Между тем «Noёl» Готье воспринимается читателем на фоне многочисленных картин, посвященных Рождеству, в первую очередь, на фоне произведений нидерландской живописи, — например, «Поклонения пастухов» Рембрандта, «Поклонения волхвов в зимнем пейзаже» П. Брейгеля Старшего, «Рождества» Г. Давида и других полотен мастеров XIV – XVI вв. По описанию бытовых деталей «Noёl» Готье ближе к рембрандтовскому Рождеству: высокие своды хлева; Мария, склоненная над младенцем; коровы, пастухи и среди них крестьянский мальчик с собакой; наконец, сам ребенок, от которого исходит сияние, подобное горящему очагу, у которого греются присутствующие.
В то же время общий колорит стихотворения Готье близок пейзажу Брейгеля, внутри которого располагается Рождественский сюжет, видимый словно сквозь снежный покров. У Брейгеля нет ангелов, но их очертания как будто проступают в кружащемся в воздухе снеге, в припорошенных руинах, что привносит ощущение таинственности и сакральности Рождественской ночи. Именно так можно представить последнюю строфу стихотворения: рядом с мягким и почти бытовым упоминанием о снежной бахроме на крыше хлева, покрытой соломой («La neige au chaume coud ses franges»), появляются поющие ангелы, как и у Брейгеля, точно возникшие из кружащегося снега.
«Noёl» нельзя назвать в полной мере экфразисом (разве что экфразисом картины, рожденной воображением Готье), однако в стихотворении проглядывает некая условность по отношению к традиционным образам и мотивам Рождественского сюжета. Мы как будто узнаем из знакомых картин и прелестное лицо Мадонны («son visage charmant»), и Рождественские ясли («la crèche»), и младенца («Ce cher petit enfant Jésus»), и, конечно, поющих ангелов с белыми крыльями («tout en blanc, le chœr des anges / Chante aux bergers: «Noёl! Noёl» – «в белом ангельские хоры / Поют крестьянам: «Рождество!»).

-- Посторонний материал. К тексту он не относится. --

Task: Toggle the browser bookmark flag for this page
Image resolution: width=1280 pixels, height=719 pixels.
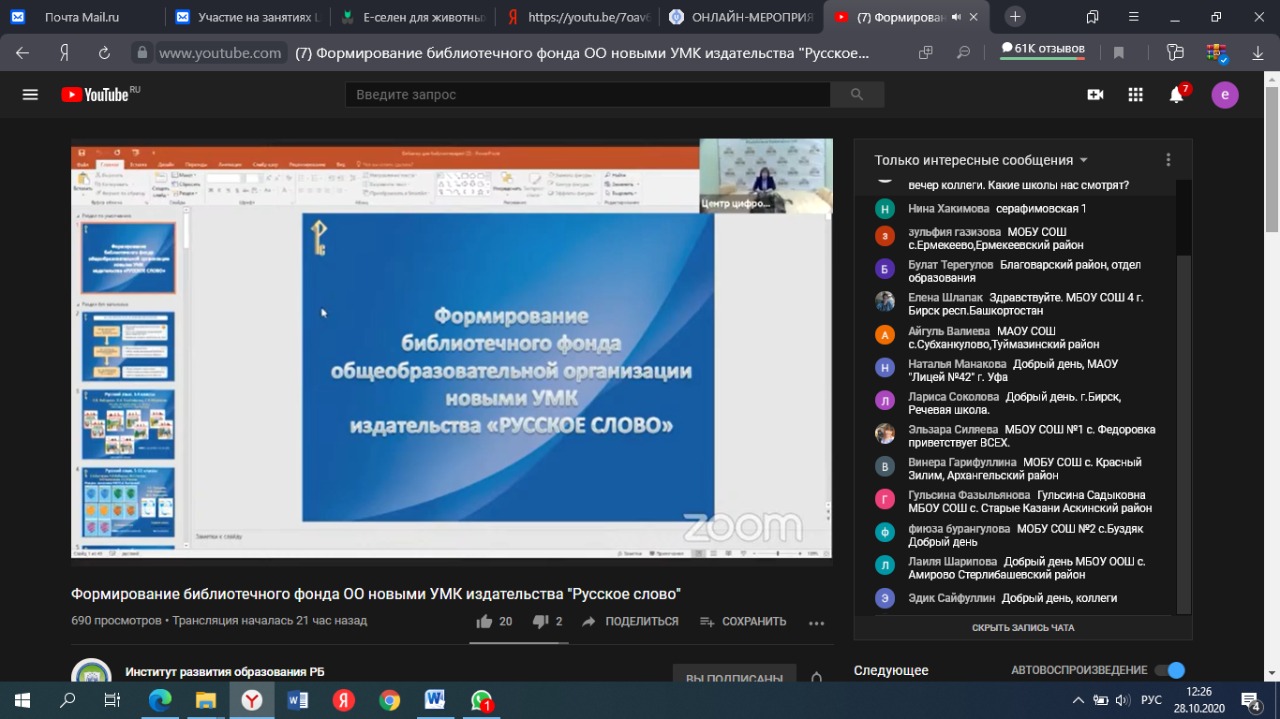Action: (x=1119, y=53)
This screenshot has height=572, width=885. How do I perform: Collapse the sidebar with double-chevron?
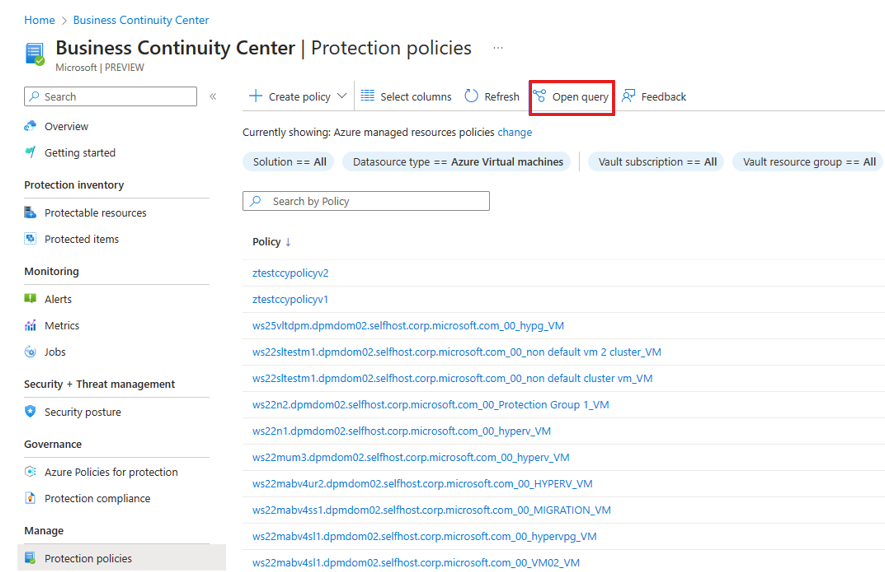tap(213, 97)
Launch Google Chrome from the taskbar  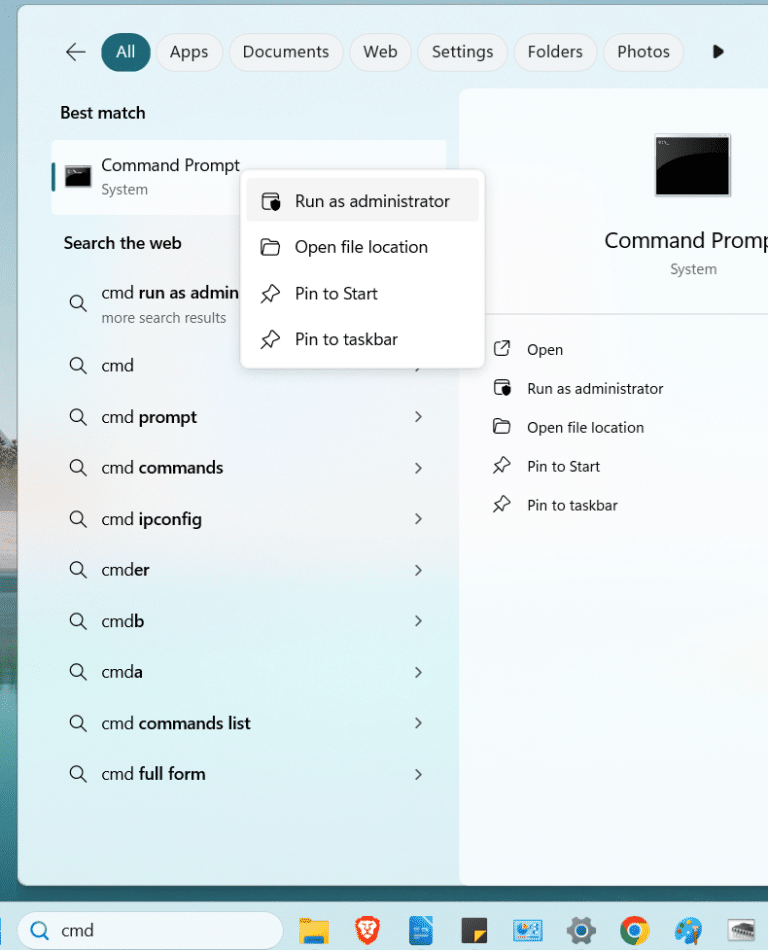(x=634, y=929)
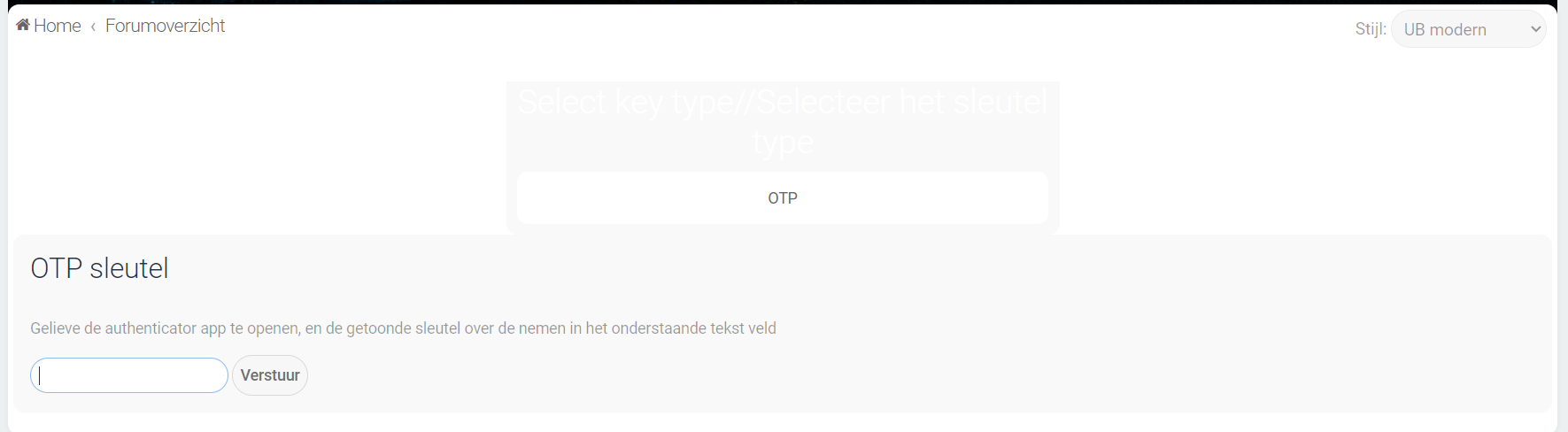
Task: Click the breadcrumb separator chevron after Home
Action: [93, 27]
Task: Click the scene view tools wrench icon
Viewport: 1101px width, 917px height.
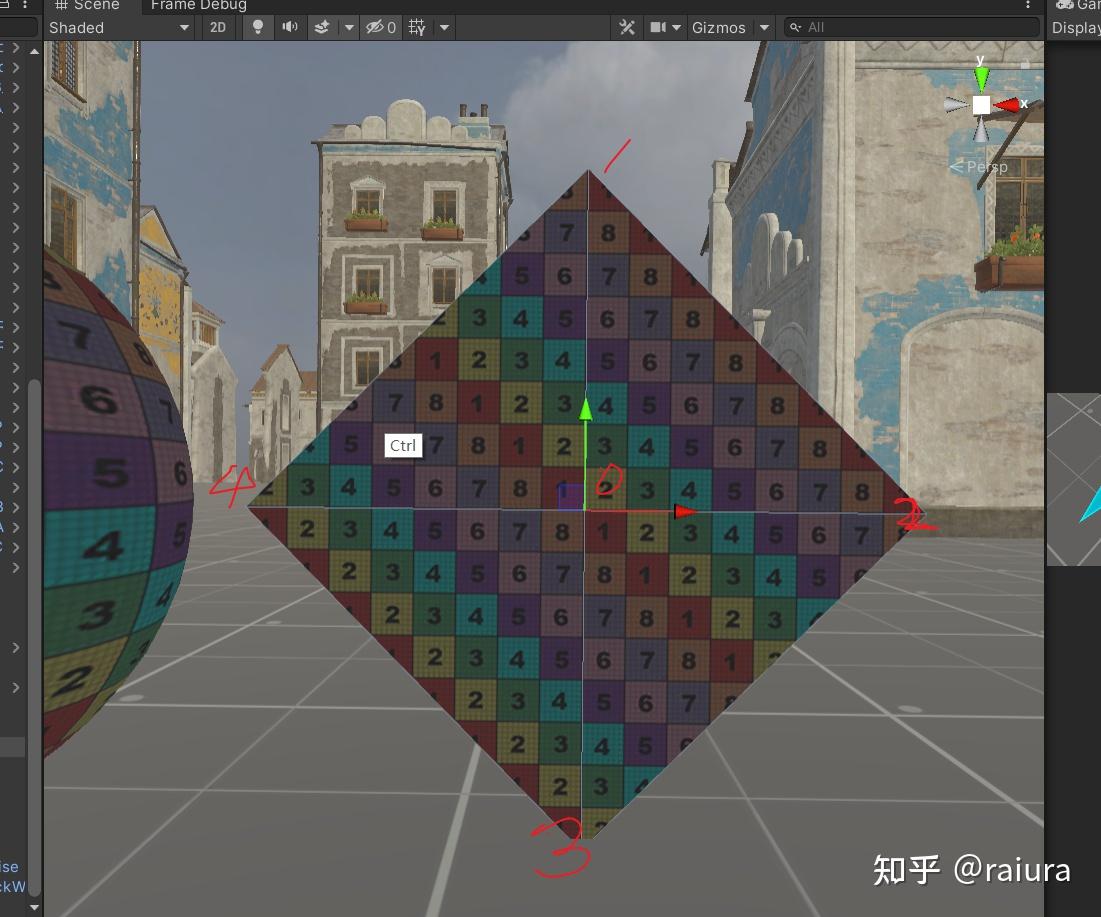Action: pos(627,27)
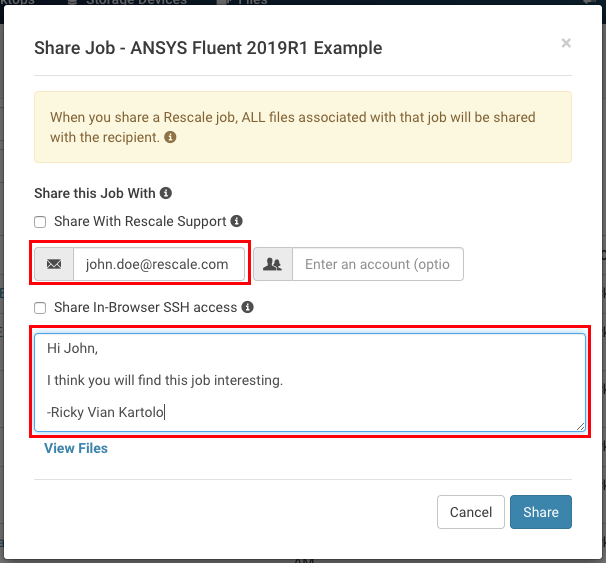Open info icon next to Rescale Support
This screenshot has height=563, width=606.
click(x=237, y=221)
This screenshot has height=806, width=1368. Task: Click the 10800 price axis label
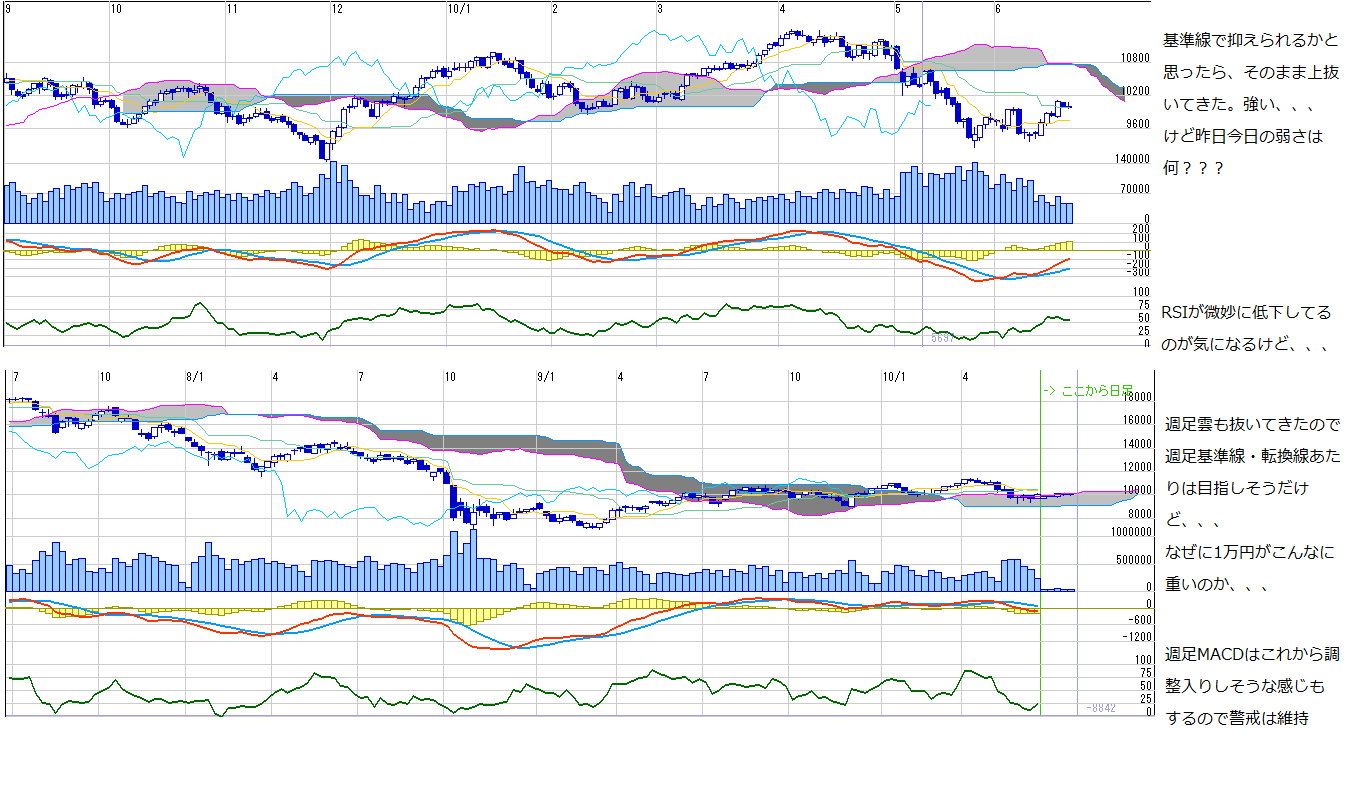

В «Эмалях и камеях» Готье есть еще один «petit enfant»: «la petite Marie» из стихотворения «Игрушки мертвой» («Les joujoux de la morte»). Текст представляет собой только описание скромного интерьера, в отличие от «Рождества», где интерьер включен внутрь в какой-то мере космического, хотя с превалированием оттенка домашности, пейзажа. Если «Noёl» посвящен рождению ребенка, и это подчеркнуто светлый, ясный текст, то «Игрушки мертвой» написаны на смерть трехлетней Марии, дочери известной итальянской оперной певицы Джулии Гризи. Смерть ребенка – тема наиболее пронзительная, горе здесь достигает своего апогея, так как дитя – это невинное существо, не заслужившее страданий. Кроме того, умерший ребенок, как правило, ассоциируется со Спасителем. Не случайно на иконах Богородицы младенец Христос всегда печален, он знает о своей участи и несет на себе печать страдания за грехи людей.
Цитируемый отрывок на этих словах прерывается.